Il 16 dicembre 2009 “La Stampa” riprendeva una notizia pubblicata sul Daily Mail che esprimeva nuovi dubbi sulla Sindone. Si diceva che un sudario dell’epoca di Cristo era stato rinvenuto nella Città Vecchia di Gerusalemme e esso possedeva caratteristiche molto diverse rispetto a quelle della Sindone conservata a Torino. Il lenzuolo funerario conteneva tracce genetiche che avevano consentito di identificare il più antico caso di lebbra conosciuto. Quanto detto era il risultato di ricerche durate dieci anni durante i quali un gruppo internazionale composto da biologi, genetisti, antropologi e archeologi dell’Università Ebraica di Gerusalemme, dell’University College di Londra, dell’Università canadese di Lakehead e quelle statunitensi di New Haven e North Carolina avevano collaborato allo stesso studio.
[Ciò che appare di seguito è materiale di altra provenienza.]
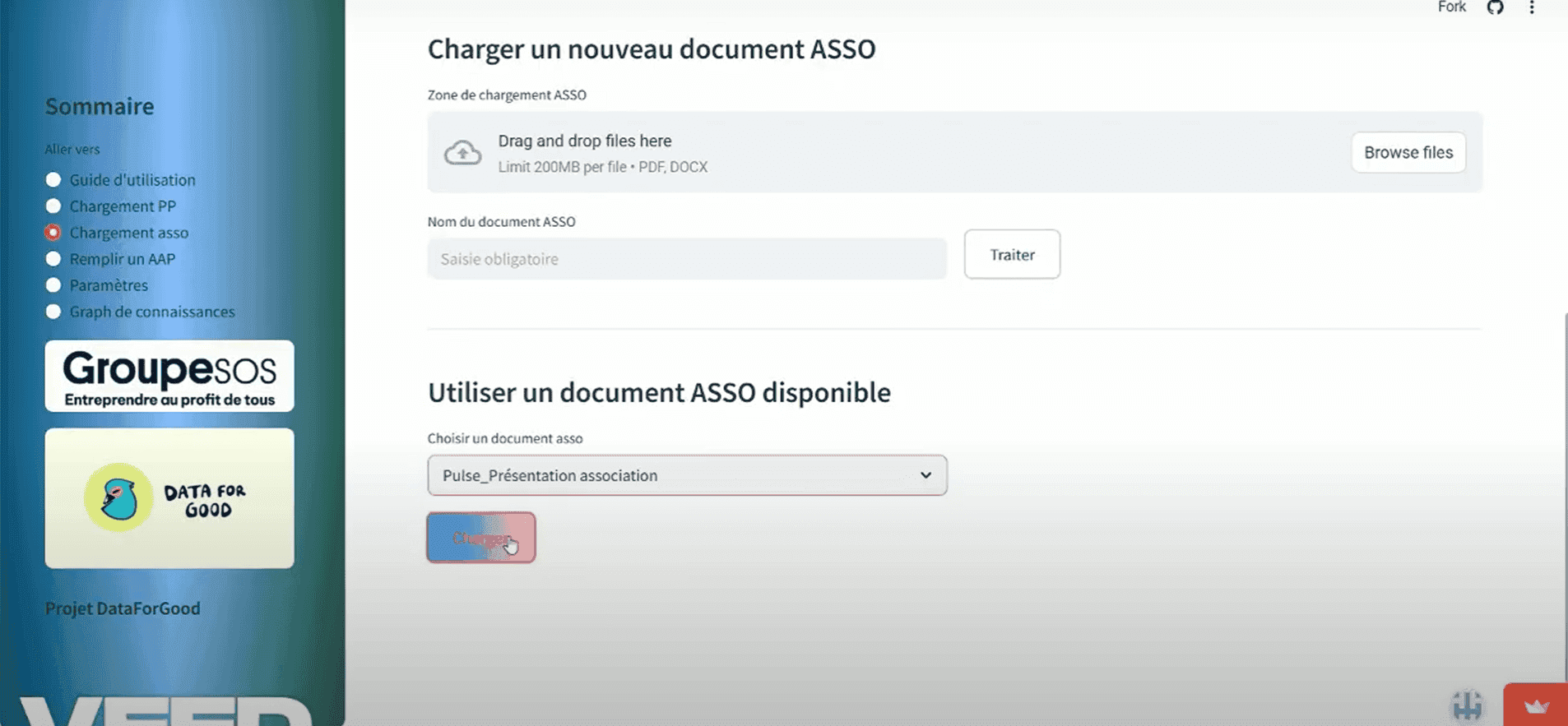Select the Chargement PP radio option
This screenshot has width=1568, height=726.
[x=53, y=206]
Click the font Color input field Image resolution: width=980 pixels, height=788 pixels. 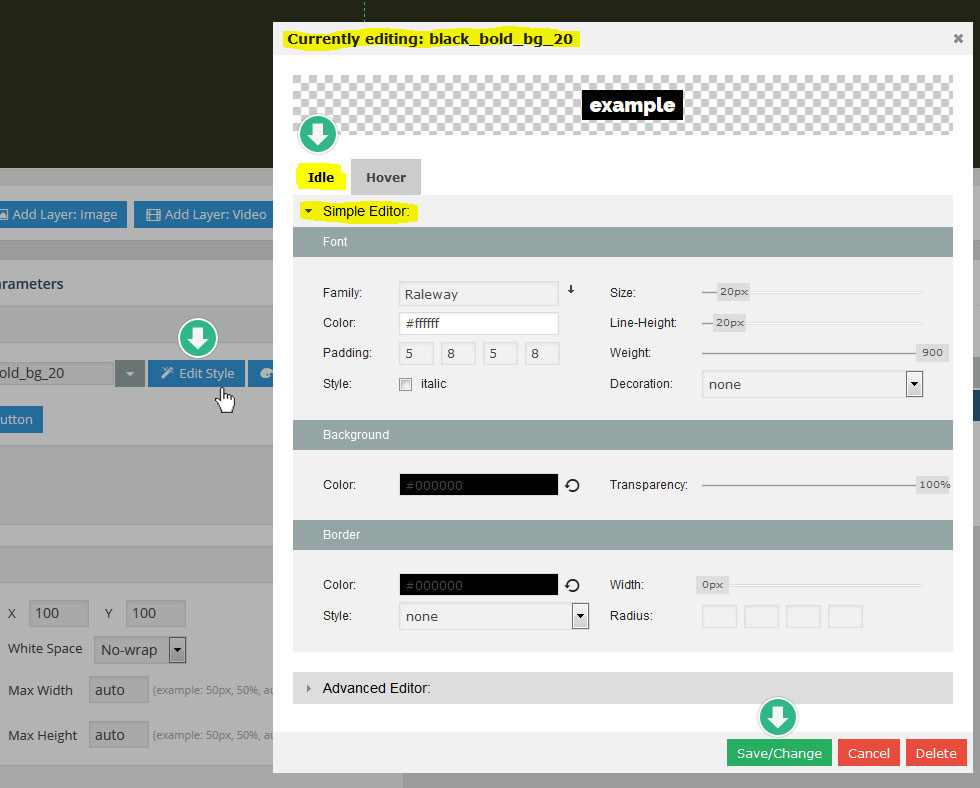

Il sudario era stato scoperto presso l’area di Akeldamà, che corrisponderebbe, secondo alcuni, al Campo acquistato da Giuda con i 30 denari.

Alkemadà si trova nei pressi del villaggio di Silvan, a sud della città vecchia di Gerusalemme; in realtà vi fu scoperta una tomba con una sindone alcuni anni prima rispetto alla ripresa della notizia: era il 1999 quando fu scavato nella zona di Akeldamà e fu ritrovata una tomba con reperti interessanti. Era già stata saccheggiata dai ladri di reliquie, tuttavia conteneva ancora reperti notevoli per gli studiosi: ossi, capelli, e parti di sudari funebri. Secondo i successivi risultati scientifici della datazione al radiocarbonio la tomba dove è stato rinvenuto il sudario di Akelmadà risale a un periodo compreso fra l’1 e il 50 dopo Cristo. L’analisi del DNA delle ossa permise tra l’altro di stabilire che l’uomo che era stato sepolto era affetto da lebbra e da tubercolosi. Il panno che lo avvolgeva (in parte ancora attaccato al cranio), e che fungeva da sudario per il viso, era di lana. Ma le stoffe attorno al cadavere, tutte di lana, erano molteplici, tessute con filato torcito, in una trama molto semplice. Caratteristiche tutte molto diverse da quelle della Sindone esposta, in tessuto prezioso di lino, che presenta una complessa trama a spina di pesce e una torcitura tipica dei paesi europei.